Tuning of the oscillation frequency then depends only on the injected optical
field amplitude. Experimental measurements are in good quantitative agreement
with numerical modeling and analysis based on reduced generalized Adler type equations. These special operating regions should
prove valuable for developing ultra-stable nonlinear oscillators, such as sharp
linewidth, frequency tunable photonic microwave oscillators. Finally the
concept of an Isochron originally developed in Mathematical Biology
will be reviewed and placed on context for efficient design of stable frequency
sources via systems of coupled limit cycles oscillators.
Biography
Vassilios Kovanis is a member of the technical staff at Air Force Research Laboratory and he is associated with the Electro Science Laboratory at the Ohio State University. In the past he served as the technical advisor of the Photonics Technologies Branch at the Sensors Directorate of the Air Force Research Laboratory. His current responsibilities include managing an Air Force Office of Scientific Research laboratory task for optical diverse waveform generation and low noise tunable photonic oscillators and serving as a DARPA agent for the Microsystems Technology, and Strategic Technology Offices in the areas of microwave photonics and transformational antenna programs. He was the lead program manager on the Optical Metamaterials Sensors Directorate enterprise.

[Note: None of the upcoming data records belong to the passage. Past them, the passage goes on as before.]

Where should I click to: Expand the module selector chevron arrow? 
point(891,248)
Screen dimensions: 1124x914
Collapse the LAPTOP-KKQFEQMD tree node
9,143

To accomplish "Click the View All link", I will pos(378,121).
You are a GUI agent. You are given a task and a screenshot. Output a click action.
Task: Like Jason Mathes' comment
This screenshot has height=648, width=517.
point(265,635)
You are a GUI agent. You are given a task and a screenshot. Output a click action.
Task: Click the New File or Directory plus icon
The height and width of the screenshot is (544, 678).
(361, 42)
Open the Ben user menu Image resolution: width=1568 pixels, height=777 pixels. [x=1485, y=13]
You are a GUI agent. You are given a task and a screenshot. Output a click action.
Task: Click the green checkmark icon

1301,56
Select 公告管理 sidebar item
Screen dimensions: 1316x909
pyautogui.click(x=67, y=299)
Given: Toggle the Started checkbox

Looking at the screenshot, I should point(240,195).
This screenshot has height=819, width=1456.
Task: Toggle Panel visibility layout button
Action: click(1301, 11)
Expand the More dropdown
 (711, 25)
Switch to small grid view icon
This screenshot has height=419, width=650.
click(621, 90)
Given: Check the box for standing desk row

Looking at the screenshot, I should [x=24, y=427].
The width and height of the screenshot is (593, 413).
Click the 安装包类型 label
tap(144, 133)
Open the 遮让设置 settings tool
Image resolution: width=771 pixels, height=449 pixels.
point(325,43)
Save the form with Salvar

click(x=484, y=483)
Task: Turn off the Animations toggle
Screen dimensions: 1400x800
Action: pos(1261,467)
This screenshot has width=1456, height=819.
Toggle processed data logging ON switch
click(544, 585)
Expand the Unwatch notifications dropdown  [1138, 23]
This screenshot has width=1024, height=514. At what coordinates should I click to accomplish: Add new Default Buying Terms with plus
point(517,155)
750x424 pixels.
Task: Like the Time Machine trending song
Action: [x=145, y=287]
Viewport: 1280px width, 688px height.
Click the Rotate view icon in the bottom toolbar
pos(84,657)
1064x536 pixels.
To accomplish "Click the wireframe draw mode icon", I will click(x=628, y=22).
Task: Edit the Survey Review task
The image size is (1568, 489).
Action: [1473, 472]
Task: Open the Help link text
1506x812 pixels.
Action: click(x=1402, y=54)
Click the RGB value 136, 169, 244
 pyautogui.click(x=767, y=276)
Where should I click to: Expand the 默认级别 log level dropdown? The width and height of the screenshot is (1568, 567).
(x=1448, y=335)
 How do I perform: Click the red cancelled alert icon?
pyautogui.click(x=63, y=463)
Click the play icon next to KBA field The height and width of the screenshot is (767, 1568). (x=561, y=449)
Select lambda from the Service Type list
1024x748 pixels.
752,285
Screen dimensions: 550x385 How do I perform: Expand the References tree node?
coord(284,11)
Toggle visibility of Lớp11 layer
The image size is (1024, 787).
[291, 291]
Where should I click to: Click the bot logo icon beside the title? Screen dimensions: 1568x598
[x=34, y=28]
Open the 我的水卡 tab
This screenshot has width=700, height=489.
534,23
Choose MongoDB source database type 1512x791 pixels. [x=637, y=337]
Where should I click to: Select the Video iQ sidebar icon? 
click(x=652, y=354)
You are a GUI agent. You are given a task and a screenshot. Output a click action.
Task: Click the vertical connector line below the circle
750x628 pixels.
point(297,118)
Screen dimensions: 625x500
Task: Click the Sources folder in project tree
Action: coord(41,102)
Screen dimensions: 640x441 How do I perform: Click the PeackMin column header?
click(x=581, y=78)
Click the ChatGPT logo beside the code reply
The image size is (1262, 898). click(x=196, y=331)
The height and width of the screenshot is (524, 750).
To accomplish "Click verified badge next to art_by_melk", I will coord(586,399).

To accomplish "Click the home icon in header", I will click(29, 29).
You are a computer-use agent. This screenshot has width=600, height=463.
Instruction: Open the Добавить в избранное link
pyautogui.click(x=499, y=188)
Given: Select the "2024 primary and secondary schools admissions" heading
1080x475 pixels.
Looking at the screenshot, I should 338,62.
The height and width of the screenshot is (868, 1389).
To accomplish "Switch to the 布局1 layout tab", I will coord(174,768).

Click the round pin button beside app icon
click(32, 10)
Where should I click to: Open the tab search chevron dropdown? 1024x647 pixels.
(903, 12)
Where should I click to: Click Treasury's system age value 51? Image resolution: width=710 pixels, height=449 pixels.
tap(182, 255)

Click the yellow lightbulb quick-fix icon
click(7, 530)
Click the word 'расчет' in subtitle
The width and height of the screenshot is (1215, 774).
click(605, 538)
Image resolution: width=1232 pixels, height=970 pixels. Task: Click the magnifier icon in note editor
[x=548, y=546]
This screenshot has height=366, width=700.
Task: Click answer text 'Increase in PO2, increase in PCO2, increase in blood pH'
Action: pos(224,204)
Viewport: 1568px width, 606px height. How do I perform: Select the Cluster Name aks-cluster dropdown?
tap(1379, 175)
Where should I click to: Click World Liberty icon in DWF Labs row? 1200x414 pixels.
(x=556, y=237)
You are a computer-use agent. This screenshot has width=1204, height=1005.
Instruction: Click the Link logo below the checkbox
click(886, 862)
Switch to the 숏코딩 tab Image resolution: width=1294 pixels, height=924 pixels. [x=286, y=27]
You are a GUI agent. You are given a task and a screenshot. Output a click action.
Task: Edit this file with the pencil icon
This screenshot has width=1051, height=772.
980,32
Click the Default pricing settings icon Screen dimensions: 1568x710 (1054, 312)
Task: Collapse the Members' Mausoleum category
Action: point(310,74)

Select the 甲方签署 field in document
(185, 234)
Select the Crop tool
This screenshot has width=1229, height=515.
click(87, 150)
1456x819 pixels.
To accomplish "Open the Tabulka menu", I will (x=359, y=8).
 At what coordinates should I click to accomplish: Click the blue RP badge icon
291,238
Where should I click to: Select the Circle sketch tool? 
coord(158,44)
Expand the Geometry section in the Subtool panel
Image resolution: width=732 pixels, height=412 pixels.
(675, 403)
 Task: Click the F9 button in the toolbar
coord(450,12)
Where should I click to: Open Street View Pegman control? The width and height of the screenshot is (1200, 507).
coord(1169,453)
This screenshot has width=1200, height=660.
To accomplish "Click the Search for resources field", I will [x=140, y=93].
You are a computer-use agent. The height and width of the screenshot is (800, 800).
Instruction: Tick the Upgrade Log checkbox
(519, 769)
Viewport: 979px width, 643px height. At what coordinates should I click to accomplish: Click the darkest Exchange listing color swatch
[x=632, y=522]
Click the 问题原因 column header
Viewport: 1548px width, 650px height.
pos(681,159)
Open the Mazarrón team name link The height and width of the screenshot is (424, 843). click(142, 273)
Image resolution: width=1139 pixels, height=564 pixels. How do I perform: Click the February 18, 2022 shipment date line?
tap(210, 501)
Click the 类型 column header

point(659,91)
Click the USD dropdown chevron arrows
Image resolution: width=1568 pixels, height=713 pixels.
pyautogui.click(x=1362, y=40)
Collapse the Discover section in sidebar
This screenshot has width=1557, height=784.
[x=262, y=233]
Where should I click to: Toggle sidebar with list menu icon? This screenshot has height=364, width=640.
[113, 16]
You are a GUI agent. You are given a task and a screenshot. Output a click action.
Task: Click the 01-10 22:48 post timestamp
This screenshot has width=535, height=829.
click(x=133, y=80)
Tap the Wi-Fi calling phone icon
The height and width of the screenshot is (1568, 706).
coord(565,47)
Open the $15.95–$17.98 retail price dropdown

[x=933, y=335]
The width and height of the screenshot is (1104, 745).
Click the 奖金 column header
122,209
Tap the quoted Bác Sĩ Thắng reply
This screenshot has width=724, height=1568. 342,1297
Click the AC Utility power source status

He studied theoretical physics at the University of Athens, Greece followed by graduate work at Temple University in Philadelphia, Pennsylvania and wrote his thesis at the University of New Mexico in Condensed Matter Theory. In 1989 joined the Nonlinear Optics Center at Air Force Weapons Laboratory, at Kirtland Air Force Base. He remained with that organization for the next eleven years, working on multiple projects of optical and electronic technologies. During that period he held research faculty positions with the Applied Mathematics and the Electrical Engineering Departments at the University of New Mexico, and was a National Research Council Fellow between 1992 and 1994. Subsequently did a stint in corporate research and development laboratories with Corning Incorporated in Corning, as a Senior Research Scientist and with BinOptics Corporation in Ithaca, New York as a program manager for next generation photonics product development. Between 2003 and 2005 was member of the faculty at the Applied Mathematics Department at Rochester Institute of Technology. His research interests are on designing low noise tunable photonic oscillators, developing photonic synthetic matter concepts and engineering applications of compressive sensing to photonic receivers as well transferring ideas from the mathematical biologyliterature, such as isochrons into photonics systems design.
Among his key technical accomplishments is the first experiment demonstration of synchronization of chaotic diode resonators, based on occasional proportional feedback schemes developed for controlling unstable periodic orbits in chaotic attractors (1994). The first experimental demonstration of localized synchronization in two coupled non identical semiconductor lasers (1997). Experimental demonstration and theoretical analysis of the period doubling route into optical chaos in semiconductor lasers subject to optical injection (1995). Demonstrated a new class of synchronous Sisyphus effects in diode lasers subject to optical feedback (1999). And the prediction of exact quantum collapses and revivals in a nonlinear Jaynes-Cummings model (1991).